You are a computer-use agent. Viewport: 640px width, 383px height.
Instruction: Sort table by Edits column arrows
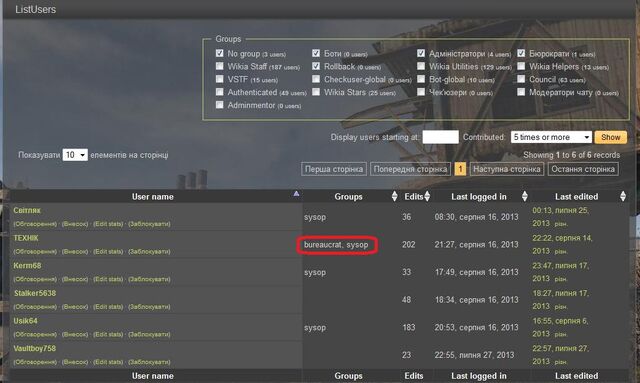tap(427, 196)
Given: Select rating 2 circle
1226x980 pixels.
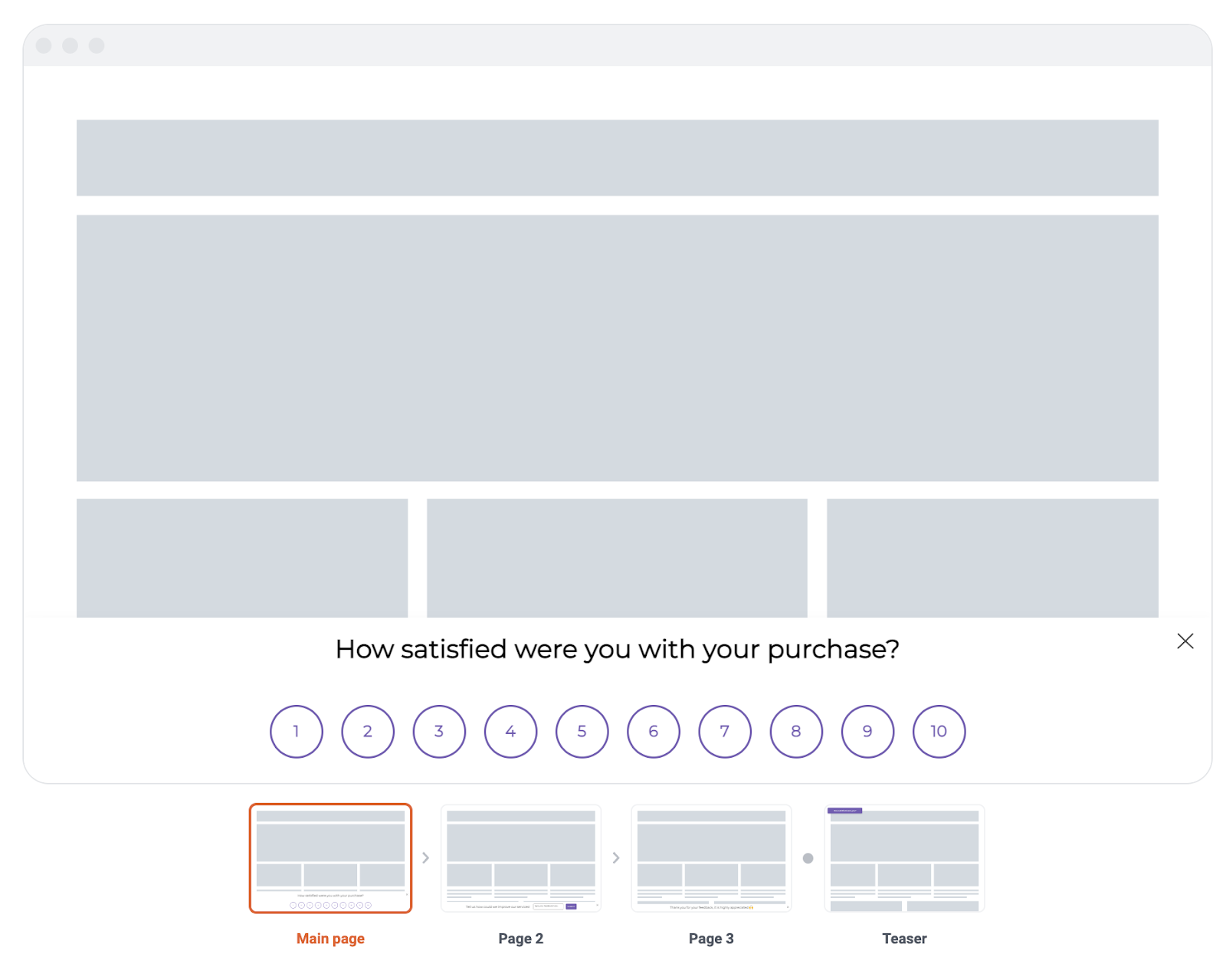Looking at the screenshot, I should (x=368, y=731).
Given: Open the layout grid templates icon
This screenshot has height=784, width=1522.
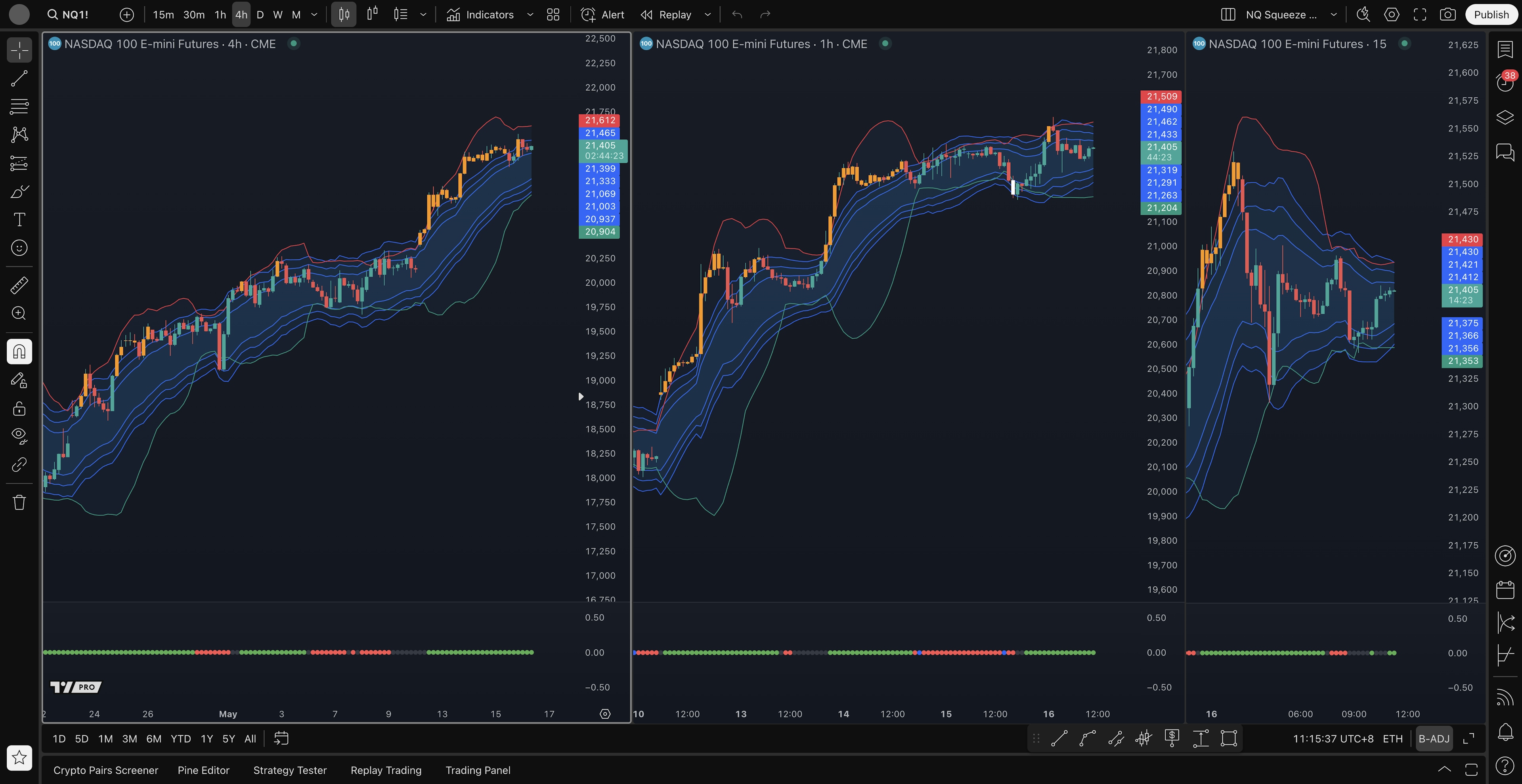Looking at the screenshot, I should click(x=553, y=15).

⁂

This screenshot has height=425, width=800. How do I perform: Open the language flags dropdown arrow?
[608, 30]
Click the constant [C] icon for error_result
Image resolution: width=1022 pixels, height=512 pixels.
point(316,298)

⁂

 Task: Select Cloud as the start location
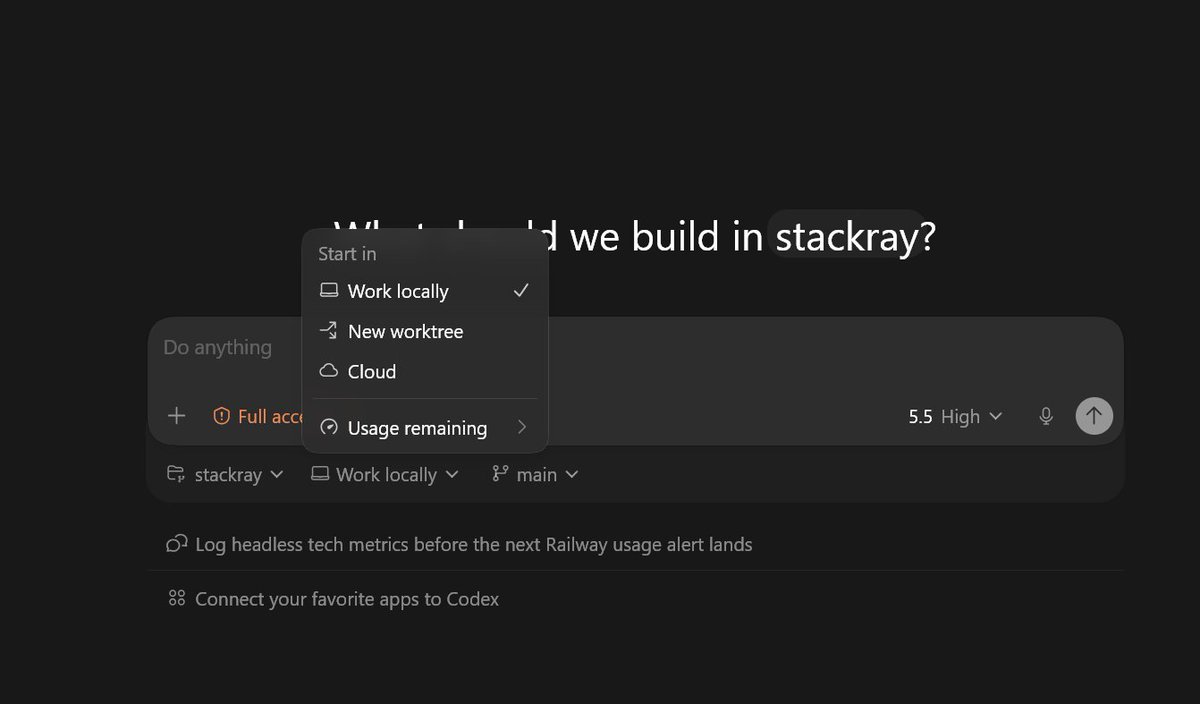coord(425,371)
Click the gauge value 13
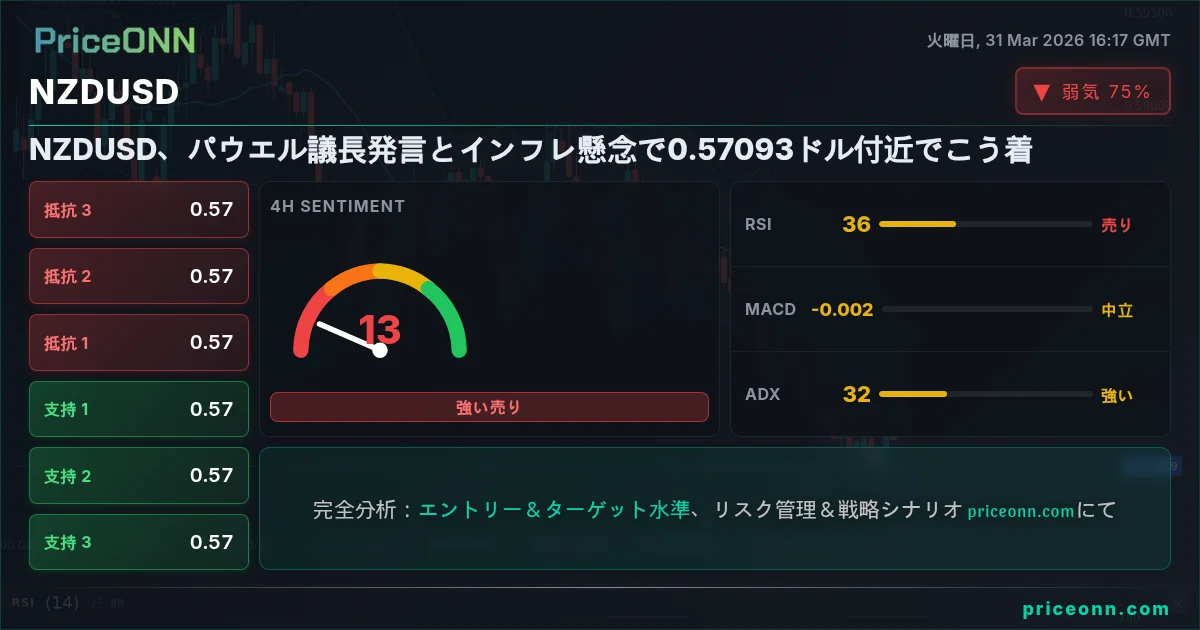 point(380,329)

⁂

YOUR GOAL — Copy everything from the line containing "Given: Open the layout grid templates icon" down to the line containing "Looking at the screenshot, I should click(x=553, y=15).", including both of those lines. Leave the pictures out of your copy.

EXERCISE RESPONSE —
Given: Open the layout grid templates icon
This screenshot has height=784, width=1522.
Looking at the screenshot, I should click(x=553, y=15).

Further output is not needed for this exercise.